Passage to read:

Farmer sows honeydew seeds, harvests strange melon

Friday, January 10, 2014, 10:37 GMT+7

When Vo Van Son brought his newly harvested honeydew melons to sell to traders, he was vehemently rejected because the fruit looks nothing like any species of melon.

Son, based in the Mekong Delta province of Tien Giang, borrowed more than VND100 million (US$4,717) from bank loans to invest in a 2.1 hectare field of honeydew melons, hoping to have money to celebrate Tet.

Son bought the melon seeds, coded OP TN 355 and produced by Trang Nong Co Ltd, from Co Ba, a seed store.

The melons developed normally until harvest time, when Son and his wife began to notice that the melons did not look normal.

While the color of a normal honeydew melon ranges from green to yellow, Son’s fruits are black and some are only the length of a cucumber or an avocado, the poor farmer told Tuoi Tre.

Unable to identify what kind of melon these fruits are, all local traders refused to buy Son’s products.

“The crop is leaving us empty-handed, and what’s worse is that we have no money to pay for the loans,” he cried.

The angry farmer brought the strange fruits to the store that sold him the seeds to complain, but the seed supplier denied responsibility.

Tasks and exercises:
(a) In the article about the farmer's strange melons, how large was the field he planted with honeydew melons?
(b) Write the next few paragraphs of the article about the farmer's strange melons, picking up after its last sentence.

Entries shown:
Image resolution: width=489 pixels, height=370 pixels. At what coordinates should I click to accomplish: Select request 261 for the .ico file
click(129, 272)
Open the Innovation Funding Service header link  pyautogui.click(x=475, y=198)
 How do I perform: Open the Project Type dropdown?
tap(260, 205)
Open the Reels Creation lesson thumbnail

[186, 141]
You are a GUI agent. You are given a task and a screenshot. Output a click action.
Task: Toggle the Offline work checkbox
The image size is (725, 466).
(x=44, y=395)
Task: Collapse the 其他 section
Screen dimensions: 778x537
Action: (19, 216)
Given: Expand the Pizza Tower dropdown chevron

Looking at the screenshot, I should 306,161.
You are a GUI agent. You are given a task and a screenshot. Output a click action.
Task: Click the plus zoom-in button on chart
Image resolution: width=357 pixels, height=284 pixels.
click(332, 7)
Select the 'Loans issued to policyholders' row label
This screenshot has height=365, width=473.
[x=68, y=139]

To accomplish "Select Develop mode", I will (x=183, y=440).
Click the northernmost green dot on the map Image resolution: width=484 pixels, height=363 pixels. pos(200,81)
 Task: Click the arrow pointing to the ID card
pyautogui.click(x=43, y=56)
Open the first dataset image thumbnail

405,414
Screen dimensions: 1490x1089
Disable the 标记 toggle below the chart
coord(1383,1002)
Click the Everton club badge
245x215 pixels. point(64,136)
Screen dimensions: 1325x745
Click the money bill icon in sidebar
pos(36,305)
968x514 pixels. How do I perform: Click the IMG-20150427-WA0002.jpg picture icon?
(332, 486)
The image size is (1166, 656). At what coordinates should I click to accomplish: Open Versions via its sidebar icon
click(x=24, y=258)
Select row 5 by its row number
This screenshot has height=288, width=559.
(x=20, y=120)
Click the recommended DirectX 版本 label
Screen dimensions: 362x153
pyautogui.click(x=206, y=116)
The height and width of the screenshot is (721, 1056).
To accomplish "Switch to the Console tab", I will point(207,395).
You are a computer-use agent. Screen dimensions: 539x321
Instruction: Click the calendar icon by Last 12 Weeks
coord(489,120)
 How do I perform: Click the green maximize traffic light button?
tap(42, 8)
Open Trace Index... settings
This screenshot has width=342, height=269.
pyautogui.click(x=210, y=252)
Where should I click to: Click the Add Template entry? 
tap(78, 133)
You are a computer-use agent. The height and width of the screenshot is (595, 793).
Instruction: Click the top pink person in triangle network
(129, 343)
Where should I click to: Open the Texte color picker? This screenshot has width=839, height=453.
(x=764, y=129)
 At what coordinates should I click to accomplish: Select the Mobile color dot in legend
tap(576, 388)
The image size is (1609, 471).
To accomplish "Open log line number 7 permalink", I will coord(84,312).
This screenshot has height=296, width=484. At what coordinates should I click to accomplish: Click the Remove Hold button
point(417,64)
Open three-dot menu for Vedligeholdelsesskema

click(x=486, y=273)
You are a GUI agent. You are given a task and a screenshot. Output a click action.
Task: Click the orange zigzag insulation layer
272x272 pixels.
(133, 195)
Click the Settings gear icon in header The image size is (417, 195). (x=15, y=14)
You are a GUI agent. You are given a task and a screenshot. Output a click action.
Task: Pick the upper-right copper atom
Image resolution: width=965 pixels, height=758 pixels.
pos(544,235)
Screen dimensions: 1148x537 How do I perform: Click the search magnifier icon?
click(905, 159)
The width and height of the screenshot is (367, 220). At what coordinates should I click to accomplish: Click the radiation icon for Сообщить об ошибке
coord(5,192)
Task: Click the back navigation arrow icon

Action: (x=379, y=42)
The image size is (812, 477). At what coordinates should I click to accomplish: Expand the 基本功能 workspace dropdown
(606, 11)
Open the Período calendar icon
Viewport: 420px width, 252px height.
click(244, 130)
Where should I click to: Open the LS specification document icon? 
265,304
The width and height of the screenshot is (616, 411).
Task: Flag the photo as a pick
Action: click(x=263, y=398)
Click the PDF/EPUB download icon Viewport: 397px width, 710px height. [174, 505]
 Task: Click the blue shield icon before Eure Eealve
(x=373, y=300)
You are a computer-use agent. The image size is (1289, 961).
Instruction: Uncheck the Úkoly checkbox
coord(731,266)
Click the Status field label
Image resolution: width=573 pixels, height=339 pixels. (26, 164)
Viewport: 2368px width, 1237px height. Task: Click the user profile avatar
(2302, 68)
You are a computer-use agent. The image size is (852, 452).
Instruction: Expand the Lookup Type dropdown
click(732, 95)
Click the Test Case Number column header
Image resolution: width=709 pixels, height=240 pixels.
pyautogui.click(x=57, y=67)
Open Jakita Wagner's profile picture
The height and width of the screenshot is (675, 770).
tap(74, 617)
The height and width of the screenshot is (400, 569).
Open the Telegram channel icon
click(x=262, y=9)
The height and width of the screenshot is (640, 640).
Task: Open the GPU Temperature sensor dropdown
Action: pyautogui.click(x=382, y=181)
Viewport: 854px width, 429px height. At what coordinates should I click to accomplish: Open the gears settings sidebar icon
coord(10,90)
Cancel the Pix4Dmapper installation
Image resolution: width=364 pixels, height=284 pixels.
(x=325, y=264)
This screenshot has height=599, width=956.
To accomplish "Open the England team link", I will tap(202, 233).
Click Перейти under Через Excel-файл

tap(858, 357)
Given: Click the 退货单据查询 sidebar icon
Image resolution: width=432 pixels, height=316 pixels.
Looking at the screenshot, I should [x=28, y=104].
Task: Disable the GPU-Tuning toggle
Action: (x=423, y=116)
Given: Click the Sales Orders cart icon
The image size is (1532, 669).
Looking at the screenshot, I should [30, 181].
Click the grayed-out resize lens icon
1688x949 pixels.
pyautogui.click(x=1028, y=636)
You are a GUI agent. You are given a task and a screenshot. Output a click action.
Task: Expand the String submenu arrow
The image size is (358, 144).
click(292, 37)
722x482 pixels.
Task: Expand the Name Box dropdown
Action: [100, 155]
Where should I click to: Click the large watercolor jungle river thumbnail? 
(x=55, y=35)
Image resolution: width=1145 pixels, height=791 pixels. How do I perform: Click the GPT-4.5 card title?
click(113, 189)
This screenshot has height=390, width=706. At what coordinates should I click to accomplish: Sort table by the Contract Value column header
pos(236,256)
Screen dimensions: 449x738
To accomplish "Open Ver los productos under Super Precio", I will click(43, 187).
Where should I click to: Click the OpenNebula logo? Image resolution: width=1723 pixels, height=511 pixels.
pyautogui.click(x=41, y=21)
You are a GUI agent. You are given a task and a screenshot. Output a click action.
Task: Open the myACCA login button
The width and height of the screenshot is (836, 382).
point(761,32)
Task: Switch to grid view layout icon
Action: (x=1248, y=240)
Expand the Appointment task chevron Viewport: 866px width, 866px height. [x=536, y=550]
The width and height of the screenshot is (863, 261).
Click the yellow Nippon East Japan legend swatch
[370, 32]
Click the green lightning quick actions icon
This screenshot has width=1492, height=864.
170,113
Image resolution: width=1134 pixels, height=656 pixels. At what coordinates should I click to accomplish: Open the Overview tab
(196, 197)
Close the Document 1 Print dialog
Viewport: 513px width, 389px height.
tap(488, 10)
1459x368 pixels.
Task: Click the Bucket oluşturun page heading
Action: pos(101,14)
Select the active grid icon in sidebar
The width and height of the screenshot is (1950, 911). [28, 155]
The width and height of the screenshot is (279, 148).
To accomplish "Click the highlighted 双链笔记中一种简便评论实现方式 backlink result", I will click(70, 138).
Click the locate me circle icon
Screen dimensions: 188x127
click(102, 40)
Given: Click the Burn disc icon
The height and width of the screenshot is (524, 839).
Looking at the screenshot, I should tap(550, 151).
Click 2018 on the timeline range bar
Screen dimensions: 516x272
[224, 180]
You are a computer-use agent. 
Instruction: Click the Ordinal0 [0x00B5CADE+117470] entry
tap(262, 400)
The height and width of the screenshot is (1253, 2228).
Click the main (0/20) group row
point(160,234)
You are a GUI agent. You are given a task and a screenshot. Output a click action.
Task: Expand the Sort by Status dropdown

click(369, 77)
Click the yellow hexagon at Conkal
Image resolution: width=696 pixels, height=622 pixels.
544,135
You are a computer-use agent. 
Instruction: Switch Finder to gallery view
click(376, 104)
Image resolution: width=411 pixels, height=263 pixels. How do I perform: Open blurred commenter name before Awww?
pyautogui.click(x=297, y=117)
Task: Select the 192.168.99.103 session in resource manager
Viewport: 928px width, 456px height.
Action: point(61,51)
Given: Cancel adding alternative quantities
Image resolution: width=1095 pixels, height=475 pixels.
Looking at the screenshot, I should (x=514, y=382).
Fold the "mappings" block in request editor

Responses to the tasks:
(a) 2.1 hectares

(b)
Huynh Thi Nga, owner of the Co Ba dealer, confirmed that she had sold 46 bags of the seeds to Son.

But Nga said even she “did not know what the melons grown from the seeds would look like when harvested.”

The seed producer, Trang Nong Co, has sent its employees to Son’s crop for inspection. However, the company only compensates farmers when seeds fail to yield fruit, according to its sales manager Nguyen Phuong Tuan.

Many local farmers have used the same kind of seed and none of them have complained, he said.

“The best we could do is to assist Son to find an outlet for his honeydew,” he added.

Tran Thi Oanh Yen, a chief official at Vietnam's Southern Fruit Research Institute, said she has never seen melons of the sort grown by Son.

“This could be an exotic species imported from a foreign country, but I cannot identify it,” she told Tuoi Tre.